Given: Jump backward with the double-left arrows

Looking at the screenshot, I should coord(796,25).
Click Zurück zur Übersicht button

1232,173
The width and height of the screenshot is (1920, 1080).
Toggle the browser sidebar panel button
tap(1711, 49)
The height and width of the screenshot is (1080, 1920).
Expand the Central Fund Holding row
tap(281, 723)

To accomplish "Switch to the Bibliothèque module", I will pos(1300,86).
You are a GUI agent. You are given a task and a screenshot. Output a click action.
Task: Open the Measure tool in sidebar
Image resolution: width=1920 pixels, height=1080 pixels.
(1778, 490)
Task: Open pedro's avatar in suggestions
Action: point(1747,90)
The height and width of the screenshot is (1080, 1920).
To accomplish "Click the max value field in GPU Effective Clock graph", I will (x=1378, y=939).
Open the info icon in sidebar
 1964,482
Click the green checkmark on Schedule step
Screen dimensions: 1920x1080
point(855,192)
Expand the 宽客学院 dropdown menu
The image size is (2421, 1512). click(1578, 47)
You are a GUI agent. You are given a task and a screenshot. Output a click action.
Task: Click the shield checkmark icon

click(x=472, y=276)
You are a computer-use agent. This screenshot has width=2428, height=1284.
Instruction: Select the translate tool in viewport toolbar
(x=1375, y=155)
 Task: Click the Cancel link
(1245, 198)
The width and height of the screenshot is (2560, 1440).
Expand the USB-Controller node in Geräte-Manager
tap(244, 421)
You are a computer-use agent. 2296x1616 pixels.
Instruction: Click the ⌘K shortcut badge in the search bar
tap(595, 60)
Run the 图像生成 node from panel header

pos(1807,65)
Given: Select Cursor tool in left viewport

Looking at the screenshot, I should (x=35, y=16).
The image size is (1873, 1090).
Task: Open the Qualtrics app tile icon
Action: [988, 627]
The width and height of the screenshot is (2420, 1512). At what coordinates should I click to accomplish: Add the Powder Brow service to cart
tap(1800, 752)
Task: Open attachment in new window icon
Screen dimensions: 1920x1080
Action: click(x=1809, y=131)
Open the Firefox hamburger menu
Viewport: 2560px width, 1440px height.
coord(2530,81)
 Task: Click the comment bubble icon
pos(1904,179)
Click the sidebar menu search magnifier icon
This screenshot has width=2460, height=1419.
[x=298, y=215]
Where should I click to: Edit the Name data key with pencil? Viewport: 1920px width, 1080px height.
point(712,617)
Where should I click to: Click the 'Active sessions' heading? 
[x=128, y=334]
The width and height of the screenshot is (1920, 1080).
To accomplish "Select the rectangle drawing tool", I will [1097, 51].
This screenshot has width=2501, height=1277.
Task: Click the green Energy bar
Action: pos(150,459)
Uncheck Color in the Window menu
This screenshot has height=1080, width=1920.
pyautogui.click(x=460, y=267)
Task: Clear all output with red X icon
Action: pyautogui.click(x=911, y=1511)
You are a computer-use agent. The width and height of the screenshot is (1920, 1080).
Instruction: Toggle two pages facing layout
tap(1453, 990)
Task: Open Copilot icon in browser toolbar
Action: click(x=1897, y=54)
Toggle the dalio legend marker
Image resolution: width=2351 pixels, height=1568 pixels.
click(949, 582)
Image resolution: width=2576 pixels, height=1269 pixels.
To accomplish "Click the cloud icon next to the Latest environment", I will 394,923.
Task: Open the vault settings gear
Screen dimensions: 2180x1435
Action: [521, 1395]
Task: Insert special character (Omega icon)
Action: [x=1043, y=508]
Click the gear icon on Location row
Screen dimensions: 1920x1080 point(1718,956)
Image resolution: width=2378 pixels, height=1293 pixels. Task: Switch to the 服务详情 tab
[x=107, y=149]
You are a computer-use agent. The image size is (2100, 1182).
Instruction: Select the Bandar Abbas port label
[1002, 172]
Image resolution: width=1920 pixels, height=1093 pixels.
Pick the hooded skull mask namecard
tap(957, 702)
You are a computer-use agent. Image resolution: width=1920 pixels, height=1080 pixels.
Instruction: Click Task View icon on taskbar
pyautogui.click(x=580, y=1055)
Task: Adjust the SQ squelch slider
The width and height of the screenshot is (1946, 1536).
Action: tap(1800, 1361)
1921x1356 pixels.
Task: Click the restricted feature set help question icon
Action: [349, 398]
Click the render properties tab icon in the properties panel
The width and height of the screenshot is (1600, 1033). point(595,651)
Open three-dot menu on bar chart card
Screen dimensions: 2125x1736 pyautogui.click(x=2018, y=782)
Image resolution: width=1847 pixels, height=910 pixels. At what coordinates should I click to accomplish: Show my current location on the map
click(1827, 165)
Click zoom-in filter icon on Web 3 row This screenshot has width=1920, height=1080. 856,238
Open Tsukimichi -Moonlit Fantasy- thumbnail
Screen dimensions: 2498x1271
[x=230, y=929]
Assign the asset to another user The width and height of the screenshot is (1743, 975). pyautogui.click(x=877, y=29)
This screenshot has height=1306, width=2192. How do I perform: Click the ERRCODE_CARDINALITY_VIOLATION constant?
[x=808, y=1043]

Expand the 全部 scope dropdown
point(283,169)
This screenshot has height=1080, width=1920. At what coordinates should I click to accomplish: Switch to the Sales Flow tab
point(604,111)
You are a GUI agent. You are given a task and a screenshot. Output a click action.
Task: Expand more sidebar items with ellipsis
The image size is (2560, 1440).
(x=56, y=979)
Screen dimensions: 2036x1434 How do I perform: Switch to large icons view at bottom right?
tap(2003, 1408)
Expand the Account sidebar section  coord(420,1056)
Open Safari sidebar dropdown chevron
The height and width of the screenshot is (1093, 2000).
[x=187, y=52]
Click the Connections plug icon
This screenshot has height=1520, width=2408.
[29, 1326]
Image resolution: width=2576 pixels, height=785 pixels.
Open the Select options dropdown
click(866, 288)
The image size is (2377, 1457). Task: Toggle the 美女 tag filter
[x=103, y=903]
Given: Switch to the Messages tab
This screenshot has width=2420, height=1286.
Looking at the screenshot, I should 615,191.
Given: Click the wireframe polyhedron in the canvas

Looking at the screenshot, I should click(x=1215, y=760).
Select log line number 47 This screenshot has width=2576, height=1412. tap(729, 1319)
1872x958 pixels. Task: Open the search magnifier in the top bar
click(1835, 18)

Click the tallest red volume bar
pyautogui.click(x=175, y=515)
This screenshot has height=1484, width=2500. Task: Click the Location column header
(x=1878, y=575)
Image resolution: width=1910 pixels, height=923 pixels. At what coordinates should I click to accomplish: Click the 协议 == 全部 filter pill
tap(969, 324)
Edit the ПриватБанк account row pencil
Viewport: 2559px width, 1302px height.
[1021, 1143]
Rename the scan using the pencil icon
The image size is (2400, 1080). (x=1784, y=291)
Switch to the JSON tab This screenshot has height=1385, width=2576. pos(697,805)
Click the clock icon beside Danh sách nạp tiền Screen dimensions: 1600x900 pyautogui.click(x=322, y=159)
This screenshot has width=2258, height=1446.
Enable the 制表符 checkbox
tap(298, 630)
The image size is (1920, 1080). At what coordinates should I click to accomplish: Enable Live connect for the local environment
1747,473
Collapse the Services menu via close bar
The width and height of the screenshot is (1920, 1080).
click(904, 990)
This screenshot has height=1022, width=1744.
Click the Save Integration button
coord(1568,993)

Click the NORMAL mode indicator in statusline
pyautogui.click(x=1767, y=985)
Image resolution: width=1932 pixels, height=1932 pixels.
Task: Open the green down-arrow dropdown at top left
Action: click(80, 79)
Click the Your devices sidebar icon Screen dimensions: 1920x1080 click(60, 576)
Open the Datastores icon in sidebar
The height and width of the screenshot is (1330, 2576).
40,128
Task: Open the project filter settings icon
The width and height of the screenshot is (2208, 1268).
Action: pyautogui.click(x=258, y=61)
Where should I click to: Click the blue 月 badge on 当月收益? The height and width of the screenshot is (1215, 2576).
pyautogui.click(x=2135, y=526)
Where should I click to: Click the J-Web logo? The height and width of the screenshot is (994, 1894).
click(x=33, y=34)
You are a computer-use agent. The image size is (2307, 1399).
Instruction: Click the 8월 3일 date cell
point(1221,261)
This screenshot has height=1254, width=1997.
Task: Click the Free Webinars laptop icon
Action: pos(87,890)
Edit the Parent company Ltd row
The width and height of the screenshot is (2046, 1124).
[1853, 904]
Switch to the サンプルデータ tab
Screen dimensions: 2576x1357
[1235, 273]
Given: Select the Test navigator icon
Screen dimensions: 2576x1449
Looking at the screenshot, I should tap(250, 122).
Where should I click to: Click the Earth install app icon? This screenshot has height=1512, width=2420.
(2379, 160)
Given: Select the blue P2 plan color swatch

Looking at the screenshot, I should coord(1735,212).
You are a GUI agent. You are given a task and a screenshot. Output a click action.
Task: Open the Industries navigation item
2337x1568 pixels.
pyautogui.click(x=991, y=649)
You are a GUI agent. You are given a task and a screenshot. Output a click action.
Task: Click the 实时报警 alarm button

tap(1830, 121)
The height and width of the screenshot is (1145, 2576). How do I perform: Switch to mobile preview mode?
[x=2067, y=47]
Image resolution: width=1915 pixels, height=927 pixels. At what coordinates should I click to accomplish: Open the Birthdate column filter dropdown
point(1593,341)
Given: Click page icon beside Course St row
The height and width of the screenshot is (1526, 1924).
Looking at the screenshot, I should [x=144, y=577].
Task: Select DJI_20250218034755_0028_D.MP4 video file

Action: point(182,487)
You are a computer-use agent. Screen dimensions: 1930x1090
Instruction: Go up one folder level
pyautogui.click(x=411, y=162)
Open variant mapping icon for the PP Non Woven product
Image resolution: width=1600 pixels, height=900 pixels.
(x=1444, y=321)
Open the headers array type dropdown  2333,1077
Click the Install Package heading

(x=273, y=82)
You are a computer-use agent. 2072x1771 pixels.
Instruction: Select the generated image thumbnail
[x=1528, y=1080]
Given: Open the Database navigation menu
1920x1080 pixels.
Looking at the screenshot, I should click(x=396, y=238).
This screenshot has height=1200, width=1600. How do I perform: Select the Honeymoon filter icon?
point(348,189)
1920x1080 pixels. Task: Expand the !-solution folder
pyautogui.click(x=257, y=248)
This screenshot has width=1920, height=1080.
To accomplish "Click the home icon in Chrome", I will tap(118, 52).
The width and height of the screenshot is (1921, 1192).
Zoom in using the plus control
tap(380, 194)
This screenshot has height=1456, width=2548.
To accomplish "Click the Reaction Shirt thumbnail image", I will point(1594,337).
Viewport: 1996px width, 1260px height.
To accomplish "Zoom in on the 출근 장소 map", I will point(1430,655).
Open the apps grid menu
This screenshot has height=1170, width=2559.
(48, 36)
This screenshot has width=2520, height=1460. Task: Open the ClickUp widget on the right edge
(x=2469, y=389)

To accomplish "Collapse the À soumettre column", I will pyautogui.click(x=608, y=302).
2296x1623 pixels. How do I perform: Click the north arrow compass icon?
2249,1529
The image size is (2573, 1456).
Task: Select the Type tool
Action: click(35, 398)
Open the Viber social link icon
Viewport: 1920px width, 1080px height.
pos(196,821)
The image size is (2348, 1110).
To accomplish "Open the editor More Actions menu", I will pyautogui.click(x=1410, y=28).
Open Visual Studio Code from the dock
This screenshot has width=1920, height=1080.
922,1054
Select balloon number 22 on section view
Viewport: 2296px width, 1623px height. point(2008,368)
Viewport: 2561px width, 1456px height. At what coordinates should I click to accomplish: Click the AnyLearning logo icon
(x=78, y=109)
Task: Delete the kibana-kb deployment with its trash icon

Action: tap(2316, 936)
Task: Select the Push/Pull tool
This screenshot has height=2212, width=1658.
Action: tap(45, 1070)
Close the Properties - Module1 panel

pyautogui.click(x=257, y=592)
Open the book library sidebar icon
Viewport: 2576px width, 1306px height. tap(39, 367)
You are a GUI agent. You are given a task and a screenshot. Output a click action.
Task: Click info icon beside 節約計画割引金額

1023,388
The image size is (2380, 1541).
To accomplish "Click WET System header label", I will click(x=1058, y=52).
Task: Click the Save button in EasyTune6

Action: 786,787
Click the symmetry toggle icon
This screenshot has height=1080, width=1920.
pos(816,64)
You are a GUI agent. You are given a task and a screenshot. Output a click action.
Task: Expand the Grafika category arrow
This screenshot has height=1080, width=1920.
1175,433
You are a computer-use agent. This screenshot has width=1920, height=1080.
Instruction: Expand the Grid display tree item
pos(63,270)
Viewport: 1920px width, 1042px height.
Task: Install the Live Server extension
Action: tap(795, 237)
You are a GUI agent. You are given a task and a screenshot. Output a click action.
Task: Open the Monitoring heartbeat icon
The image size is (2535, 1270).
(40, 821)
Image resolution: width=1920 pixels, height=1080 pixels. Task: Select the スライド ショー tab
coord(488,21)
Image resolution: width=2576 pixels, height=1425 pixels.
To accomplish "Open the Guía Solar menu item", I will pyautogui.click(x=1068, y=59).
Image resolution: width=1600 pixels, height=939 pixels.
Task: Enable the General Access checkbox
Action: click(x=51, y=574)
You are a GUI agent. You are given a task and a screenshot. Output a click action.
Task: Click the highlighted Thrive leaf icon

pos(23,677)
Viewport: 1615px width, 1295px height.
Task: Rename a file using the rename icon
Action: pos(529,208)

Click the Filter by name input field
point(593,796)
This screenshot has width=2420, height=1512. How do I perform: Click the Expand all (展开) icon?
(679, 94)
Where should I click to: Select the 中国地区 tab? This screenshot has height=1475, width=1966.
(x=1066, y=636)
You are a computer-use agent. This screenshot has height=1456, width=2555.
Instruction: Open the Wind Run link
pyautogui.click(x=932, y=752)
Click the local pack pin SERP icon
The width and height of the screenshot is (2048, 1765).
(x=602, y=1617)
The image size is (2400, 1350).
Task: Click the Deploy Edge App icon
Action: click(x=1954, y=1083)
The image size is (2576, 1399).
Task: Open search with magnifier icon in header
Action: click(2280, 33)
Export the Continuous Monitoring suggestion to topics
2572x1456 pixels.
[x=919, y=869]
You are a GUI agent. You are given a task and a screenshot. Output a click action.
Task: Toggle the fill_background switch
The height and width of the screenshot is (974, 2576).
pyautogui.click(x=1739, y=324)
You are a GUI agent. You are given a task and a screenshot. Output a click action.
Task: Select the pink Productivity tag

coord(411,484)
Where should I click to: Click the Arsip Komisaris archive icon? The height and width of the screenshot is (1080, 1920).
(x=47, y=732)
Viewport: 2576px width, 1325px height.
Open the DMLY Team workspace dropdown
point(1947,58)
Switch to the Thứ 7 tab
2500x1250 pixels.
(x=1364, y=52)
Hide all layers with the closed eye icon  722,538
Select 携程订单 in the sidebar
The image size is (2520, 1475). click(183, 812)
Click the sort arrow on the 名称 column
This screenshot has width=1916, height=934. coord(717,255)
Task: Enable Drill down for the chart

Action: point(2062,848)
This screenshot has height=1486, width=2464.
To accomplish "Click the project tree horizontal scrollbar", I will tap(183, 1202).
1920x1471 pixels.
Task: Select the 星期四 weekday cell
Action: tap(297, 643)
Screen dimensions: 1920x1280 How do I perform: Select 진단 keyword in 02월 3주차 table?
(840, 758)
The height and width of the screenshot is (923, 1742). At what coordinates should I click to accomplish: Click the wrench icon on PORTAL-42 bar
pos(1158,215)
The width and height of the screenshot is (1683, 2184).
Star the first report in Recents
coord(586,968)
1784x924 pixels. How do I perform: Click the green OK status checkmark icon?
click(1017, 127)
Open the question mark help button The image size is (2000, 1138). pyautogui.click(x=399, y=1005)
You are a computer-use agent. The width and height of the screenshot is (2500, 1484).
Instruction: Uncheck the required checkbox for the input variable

Work instruction:
The span to print begins at the line containing "This screenshot has height=1486, width=2464." and ends at the final line of the entries; print it exactly and print nothing else.

Exercise output:
This screenshot has height=1486, width=2464.
To accomplish "Click the project tree horizontal scrollbar", I will tap(183, 1202).
1920x1471 pixels.
Task: Select the 星期四 weekday cell
Action: tap(297, 643)
Screen dimensions: 1920x1280 How do I perform: Select 진단 keyword in 02월 3주차 table?
(840, 758)
The height and width of the screenshot is (923, 1742). At what coordinates should I click to accomplish: Click the wrench icon on PORTAL-42 bar
pos(1158,215)
The width and height of the screenshot is (1683, 2184).
Star the first report in Recents
coord(586,968)
1784x924 pixels. How do I perform: Click the green OK status checkmark icon?
click(1017, 127)
Open the question mark help button The image size is (2000, 1138). pyautogui.click(x=399, y=1005)
You are a computer-use agent. The width and height of the screenshot is (2500, 1484).
Instruction: Uncheck the required checkbox for the input variable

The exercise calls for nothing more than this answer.